I will take this as a personal complement.
1000m: 2:24.35
1500m: 3:45.09
Mile: 4:04.35
4:20 is good for HS & can get you on a D1 squad. &, as others have posted, someone who runs 4:20 in HS could totally be top-10 in the conference with a 4:10.
The top-end, elite, high schoolers are dropping sub-4:10 now. But that's the exception -- not the rule. Sub-4:40, even sub-4:50 can let you run D3. Hopefully kids don't read this thread and give up the dream. Sub-5 in HS is great. It shows you're doing some training and you can probably stick with running at the D3 level or on a club team and keep improving.
There is a problem with the question: What exactly is D1? You have P5 e.g.
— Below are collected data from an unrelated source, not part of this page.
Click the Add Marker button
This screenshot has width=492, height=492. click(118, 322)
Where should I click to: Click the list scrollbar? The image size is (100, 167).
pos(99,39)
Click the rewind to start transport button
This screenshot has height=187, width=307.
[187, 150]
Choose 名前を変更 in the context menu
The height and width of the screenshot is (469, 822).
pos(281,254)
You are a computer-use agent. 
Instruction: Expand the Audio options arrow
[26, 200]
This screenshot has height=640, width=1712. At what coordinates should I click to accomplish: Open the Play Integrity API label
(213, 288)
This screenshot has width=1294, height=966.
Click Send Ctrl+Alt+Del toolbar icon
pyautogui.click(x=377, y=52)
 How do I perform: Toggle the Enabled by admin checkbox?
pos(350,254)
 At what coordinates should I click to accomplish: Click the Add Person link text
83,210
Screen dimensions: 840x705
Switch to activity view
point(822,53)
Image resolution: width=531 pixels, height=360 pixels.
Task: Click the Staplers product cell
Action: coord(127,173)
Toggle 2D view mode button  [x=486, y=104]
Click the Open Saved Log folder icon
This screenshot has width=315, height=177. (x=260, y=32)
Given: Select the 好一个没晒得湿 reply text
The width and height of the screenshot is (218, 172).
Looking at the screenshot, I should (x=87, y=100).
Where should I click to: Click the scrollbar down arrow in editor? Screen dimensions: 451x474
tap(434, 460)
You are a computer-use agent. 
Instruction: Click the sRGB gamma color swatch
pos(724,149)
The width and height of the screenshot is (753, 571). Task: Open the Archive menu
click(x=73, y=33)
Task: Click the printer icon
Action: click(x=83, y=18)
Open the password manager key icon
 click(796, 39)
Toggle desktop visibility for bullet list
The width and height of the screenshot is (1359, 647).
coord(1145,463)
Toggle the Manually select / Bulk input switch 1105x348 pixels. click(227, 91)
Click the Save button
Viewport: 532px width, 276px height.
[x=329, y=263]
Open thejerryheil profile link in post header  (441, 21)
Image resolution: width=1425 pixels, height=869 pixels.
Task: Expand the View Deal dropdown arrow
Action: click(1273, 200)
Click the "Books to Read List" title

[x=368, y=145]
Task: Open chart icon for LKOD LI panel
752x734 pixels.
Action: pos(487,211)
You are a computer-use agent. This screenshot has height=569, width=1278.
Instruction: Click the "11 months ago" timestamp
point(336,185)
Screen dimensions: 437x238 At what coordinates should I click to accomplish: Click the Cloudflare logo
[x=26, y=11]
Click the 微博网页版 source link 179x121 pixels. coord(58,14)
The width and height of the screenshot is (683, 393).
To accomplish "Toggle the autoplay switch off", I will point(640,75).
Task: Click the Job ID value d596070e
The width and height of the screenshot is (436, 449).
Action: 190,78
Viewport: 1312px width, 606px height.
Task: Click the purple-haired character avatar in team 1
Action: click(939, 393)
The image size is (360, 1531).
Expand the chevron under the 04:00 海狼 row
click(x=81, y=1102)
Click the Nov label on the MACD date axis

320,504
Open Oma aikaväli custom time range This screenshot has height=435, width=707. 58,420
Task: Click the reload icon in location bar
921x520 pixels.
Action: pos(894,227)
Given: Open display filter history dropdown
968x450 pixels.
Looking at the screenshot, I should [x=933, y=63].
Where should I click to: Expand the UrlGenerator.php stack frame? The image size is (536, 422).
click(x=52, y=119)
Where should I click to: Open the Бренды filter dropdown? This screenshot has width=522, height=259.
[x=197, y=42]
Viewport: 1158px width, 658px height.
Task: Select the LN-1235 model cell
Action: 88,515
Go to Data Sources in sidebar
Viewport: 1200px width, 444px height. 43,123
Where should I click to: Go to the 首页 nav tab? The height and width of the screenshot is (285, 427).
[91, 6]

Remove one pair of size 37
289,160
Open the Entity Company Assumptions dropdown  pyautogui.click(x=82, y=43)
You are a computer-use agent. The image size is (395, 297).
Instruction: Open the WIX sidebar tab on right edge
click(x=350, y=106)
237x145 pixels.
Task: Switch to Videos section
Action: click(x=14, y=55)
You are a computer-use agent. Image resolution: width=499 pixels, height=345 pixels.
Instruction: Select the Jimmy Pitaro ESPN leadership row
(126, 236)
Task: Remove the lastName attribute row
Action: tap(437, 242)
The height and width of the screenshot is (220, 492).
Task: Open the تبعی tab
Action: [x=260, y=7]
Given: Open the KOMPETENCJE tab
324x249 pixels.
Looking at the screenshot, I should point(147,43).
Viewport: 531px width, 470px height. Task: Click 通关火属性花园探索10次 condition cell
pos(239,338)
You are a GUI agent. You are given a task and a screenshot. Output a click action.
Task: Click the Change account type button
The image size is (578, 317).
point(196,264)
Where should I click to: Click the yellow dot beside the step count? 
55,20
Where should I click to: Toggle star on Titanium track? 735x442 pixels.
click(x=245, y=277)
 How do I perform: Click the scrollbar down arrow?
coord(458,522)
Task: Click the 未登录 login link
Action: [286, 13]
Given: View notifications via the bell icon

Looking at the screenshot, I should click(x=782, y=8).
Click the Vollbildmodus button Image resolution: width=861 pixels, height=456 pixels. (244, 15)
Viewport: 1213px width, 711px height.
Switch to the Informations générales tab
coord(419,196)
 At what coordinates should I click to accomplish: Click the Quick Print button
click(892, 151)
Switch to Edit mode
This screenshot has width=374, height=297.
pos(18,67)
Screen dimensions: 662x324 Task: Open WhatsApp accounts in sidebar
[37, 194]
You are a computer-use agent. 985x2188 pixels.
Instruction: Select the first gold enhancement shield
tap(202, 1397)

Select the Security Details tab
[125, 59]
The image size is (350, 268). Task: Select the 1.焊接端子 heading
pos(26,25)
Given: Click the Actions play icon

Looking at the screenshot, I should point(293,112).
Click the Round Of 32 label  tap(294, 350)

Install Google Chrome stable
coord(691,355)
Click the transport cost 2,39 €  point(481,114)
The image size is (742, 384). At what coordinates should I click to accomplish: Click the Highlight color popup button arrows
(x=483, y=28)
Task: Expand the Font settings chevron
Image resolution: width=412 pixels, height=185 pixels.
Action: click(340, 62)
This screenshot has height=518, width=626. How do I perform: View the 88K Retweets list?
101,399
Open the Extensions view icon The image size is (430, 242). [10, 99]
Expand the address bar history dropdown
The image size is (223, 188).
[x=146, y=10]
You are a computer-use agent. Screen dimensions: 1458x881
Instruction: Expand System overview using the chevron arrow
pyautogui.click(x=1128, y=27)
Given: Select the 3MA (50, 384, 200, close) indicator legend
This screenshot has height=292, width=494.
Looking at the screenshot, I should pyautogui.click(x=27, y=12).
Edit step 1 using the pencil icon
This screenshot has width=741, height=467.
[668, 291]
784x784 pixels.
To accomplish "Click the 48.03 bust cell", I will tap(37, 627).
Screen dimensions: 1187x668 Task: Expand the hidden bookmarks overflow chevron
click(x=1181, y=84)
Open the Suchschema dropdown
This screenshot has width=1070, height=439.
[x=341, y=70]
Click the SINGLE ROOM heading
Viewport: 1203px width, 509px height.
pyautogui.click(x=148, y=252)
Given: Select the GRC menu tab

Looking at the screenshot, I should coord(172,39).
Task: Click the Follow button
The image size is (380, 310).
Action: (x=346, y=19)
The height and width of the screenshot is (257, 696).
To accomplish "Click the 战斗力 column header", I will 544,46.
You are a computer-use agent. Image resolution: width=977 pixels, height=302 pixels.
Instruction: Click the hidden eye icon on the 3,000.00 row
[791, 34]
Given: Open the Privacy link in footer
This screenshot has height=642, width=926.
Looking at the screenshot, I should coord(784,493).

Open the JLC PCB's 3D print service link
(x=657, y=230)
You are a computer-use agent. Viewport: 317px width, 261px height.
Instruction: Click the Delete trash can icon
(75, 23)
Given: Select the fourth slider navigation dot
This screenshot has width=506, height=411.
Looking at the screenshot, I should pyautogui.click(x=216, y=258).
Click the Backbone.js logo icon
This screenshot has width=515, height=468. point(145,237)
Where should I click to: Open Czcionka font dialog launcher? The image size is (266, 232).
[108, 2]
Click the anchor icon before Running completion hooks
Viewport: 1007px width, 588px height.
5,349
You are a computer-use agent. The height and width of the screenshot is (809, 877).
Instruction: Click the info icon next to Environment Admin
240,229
Oregon, Mid-Major e.g. Southern Utah, and "D1 in name only" e.g. Coastal Carolina.
4:10 mile = 3:51-2 1500 = being borderline to qualify for D3 nationals. Definitely a stretch to make the final/be relevant at the meet unless you're saavy with tactics. So no that shouldn't be considered particularly good in D1. Congrats for those who have just discovered that some D1 conferences are pathetically bad and worse than the top D3 conferences.
No problem with the question. They are all D1 so they are forced to be compared with the fast guys which leaves 4:10 not being good for D1. 4:20 is good for high school though because the pool is so large.
Forget about times for a moment and think bell curve. If you can beat all but maybe a handful of the top HSers, you are a very good D1 runner. You are great if you can beat them all.
Your sentence makes no sense. A bell curve would plot all D1 runners. But in the same sentence, you talk about beating high school runners. That is like saying a man is fast based on a bell curve because he can beat most females. 4:20 is good for high school based on a bell curve but 4:10 is not good for college for the same reason. About 4 flat is equivalent based on where they fall.
What is good? Top 1%? Top 5%? Top 20%?
A 3:50 1500m puts you about 450-500th on the descending order list for 2021. There are over 250 schools with D1 Track and Field Programs. I have no idea what the average roster size is, but I would assume schools would have, on average, at least 10 guys race the 1500m annually. So 3:50 (ballpark) puts you in the top 20% of D1 runners.